## [ASSIGNED TASK]
Output only the lines below that start at the line containing "634x780 pixels." and end at the line containing "Select the Radiological orientation", with both ends kept.

## [DATA RECORDS]
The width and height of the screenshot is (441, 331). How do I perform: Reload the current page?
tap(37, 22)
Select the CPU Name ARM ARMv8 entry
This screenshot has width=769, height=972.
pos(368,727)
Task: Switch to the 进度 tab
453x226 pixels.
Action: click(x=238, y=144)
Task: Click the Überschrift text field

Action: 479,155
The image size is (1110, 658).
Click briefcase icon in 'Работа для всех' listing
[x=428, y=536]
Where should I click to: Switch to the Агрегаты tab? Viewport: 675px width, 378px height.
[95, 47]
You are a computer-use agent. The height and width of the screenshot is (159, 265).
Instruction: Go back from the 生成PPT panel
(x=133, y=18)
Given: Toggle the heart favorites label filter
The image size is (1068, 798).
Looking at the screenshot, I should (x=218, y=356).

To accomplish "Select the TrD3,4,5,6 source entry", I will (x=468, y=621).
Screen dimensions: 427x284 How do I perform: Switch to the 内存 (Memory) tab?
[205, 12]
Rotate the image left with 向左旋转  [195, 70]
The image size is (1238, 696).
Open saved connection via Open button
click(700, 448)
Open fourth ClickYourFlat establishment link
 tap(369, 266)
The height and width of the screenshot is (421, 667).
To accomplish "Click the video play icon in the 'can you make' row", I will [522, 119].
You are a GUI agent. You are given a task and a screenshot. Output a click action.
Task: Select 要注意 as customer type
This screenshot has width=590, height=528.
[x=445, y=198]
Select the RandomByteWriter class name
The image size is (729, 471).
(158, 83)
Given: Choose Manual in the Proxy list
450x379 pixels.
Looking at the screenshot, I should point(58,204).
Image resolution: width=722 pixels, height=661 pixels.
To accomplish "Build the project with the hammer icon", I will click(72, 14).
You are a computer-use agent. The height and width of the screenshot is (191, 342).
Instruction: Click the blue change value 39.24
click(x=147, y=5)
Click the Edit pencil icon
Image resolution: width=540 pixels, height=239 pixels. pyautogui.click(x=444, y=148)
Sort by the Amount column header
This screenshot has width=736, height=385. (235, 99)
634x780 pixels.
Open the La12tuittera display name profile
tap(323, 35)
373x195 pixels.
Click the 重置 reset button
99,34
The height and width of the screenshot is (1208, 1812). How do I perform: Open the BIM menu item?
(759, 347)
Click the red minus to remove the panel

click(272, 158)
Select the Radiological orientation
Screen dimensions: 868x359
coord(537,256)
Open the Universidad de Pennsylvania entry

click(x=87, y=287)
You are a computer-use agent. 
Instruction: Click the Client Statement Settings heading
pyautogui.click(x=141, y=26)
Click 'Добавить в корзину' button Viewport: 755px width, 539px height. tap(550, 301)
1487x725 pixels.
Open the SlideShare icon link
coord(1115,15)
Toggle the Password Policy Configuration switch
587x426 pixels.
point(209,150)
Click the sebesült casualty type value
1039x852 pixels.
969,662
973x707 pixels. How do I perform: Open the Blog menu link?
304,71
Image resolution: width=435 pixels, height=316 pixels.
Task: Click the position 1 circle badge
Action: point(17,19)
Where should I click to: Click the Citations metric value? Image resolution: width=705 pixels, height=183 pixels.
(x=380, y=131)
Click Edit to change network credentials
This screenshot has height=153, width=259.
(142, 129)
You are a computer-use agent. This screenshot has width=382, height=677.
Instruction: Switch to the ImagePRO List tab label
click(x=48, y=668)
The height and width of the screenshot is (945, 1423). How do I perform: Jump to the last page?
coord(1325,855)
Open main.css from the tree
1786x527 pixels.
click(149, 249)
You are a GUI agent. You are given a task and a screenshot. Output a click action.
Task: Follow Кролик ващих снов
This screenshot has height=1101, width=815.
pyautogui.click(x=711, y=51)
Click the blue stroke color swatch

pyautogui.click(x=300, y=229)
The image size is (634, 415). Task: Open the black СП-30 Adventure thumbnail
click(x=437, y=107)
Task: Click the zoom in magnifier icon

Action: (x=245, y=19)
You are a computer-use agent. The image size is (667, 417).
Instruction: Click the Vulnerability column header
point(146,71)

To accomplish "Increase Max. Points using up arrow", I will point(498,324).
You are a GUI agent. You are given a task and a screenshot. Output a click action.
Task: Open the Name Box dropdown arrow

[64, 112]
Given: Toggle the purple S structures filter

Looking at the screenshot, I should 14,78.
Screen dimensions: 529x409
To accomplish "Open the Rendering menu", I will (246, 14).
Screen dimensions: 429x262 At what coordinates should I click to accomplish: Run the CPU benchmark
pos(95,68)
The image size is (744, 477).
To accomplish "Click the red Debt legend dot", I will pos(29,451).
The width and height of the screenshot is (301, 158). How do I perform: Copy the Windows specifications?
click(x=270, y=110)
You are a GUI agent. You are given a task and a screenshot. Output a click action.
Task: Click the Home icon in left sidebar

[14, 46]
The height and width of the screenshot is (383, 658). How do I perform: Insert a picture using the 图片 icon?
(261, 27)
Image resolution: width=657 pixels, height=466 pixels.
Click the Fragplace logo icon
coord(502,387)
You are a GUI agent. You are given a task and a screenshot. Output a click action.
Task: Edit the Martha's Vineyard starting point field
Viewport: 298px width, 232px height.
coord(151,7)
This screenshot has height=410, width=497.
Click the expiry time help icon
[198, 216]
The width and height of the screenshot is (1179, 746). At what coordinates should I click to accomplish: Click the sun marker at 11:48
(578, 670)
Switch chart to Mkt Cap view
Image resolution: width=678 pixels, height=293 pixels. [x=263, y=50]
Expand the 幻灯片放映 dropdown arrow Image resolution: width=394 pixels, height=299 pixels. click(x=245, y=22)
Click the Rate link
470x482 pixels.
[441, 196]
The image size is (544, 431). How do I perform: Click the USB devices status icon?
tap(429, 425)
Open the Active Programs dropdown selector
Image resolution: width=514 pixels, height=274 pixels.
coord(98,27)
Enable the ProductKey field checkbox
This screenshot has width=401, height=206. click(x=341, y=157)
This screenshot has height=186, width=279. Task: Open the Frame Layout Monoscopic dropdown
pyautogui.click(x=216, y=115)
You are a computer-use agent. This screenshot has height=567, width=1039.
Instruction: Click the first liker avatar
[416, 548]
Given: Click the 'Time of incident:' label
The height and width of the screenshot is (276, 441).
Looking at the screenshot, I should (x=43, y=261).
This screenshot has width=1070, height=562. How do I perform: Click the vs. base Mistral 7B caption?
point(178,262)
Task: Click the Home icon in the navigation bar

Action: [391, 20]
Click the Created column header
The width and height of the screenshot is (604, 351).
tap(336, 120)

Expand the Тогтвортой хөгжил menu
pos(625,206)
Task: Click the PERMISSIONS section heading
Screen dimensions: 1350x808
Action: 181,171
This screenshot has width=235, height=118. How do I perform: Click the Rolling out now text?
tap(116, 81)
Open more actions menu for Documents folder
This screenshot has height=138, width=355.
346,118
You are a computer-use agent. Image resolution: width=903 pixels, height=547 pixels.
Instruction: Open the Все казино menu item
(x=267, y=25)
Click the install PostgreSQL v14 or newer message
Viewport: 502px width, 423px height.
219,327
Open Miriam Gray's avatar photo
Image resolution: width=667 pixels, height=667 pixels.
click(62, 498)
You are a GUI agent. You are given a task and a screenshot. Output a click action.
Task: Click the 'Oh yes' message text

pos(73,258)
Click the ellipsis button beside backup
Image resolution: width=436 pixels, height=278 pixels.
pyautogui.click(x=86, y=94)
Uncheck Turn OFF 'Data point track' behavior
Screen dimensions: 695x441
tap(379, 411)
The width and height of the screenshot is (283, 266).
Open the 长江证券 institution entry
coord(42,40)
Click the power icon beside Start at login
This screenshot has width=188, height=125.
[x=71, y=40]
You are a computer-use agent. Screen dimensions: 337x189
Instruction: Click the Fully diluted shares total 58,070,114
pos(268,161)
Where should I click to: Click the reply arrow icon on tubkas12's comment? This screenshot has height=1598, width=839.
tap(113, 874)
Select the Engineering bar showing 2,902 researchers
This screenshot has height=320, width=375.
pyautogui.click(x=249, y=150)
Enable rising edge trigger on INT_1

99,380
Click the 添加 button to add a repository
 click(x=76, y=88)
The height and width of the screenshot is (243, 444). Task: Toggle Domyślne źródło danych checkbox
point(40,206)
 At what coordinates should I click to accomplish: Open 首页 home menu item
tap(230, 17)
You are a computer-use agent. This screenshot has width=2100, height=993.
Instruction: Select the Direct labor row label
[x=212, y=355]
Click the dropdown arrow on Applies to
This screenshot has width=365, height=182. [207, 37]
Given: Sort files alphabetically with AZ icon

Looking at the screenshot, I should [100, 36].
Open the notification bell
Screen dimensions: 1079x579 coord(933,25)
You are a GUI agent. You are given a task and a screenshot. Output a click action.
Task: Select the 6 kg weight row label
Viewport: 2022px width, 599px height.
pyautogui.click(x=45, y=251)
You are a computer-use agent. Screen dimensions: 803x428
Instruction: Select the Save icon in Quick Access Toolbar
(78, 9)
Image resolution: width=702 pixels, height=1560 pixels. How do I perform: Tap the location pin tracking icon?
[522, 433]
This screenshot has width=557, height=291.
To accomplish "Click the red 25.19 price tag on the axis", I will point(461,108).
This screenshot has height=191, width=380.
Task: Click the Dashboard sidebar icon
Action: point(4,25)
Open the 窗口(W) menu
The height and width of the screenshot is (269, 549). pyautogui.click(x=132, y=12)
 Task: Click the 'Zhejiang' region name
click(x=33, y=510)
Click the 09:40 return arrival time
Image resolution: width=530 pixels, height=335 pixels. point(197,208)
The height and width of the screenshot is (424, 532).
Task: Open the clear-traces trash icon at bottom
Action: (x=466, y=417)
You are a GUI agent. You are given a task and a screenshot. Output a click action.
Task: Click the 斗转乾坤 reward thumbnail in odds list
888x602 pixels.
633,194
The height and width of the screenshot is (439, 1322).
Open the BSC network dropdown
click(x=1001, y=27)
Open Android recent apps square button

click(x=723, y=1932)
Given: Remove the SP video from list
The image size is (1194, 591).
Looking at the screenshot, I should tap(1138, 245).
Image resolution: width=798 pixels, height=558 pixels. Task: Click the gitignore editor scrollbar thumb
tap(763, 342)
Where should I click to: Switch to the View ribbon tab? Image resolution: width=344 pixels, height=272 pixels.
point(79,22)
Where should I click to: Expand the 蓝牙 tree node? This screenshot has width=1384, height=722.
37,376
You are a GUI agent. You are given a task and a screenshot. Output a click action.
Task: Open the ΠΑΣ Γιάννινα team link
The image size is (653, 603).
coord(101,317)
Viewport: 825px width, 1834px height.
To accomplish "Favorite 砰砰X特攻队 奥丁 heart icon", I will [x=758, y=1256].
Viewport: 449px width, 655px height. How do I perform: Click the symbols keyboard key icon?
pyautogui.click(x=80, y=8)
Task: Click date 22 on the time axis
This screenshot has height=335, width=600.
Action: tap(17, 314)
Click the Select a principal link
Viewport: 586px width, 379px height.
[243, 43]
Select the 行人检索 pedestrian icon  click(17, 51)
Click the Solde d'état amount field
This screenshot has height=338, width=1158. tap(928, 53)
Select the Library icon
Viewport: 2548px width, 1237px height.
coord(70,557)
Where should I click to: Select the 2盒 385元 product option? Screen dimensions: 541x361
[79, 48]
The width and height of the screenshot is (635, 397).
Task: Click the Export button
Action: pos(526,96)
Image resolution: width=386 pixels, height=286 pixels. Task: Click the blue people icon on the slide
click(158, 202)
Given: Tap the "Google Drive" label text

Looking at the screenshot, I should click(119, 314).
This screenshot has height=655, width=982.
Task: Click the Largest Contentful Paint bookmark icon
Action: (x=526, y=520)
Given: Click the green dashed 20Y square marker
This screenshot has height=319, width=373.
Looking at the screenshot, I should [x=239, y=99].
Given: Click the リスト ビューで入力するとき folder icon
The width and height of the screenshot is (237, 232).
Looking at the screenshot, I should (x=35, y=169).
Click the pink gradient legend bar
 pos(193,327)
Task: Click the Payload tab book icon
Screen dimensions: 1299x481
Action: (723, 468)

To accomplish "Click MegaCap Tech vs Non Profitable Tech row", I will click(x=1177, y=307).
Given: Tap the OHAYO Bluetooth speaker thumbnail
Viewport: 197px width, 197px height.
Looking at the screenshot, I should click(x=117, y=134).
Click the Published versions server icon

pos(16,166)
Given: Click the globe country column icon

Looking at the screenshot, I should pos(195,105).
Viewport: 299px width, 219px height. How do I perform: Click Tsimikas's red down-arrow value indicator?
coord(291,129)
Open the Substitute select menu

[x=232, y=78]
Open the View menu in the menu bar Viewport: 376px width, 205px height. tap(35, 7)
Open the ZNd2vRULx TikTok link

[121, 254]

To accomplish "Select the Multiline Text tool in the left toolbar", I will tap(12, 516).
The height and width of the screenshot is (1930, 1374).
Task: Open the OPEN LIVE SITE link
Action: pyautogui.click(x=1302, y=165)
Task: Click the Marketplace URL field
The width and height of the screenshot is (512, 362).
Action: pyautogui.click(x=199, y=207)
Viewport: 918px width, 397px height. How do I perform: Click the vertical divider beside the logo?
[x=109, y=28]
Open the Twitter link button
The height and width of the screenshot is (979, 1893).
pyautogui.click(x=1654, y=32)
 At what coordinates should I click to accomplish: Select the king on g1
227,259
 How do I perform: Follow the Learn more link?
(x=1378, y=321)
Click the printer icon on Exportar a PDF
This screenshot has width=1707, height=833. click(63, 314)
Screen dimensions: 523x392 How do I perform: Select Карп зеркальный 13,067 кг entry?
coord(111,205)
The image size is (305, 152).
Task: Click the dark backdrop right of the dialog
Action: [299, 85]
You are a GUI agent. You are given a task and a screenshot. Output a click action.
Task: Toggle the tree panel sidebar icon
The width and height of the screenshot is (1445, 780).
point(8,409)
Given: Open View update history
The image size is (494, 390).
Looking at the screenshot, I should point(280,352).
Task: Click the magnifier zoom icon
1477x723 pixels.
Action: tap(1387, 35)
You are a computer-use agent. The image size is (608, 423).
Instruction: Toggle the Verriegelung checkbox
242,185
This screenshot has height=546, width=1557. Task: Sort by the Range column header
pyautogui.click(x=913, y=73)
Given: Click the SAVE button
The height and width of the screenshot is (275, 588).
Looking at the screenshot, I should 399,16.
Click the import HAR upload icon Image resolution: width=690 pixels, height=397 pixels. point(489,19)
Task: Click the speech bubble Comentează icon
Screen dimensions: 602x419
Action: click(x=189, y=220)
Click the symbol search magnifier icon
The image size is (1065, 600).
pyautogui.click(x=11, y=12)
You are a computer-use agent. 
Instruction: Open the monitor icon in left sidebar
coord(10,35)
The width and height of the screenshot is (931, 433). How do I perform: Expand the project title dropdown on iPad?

## [WRITTEN SOLUTION]
634x780 pixels.
Open the La12tuittera display name profile
tap(323, 35)
373x195 pixels.
Click the 重置 reset button
99,34
The height and width of the screenshot is (1208, 1812). How do I perform: Open the BIM menu item?
(759, 347)
Click the red minus to remove the panel

click(272, 158)
Select the Radiological orientation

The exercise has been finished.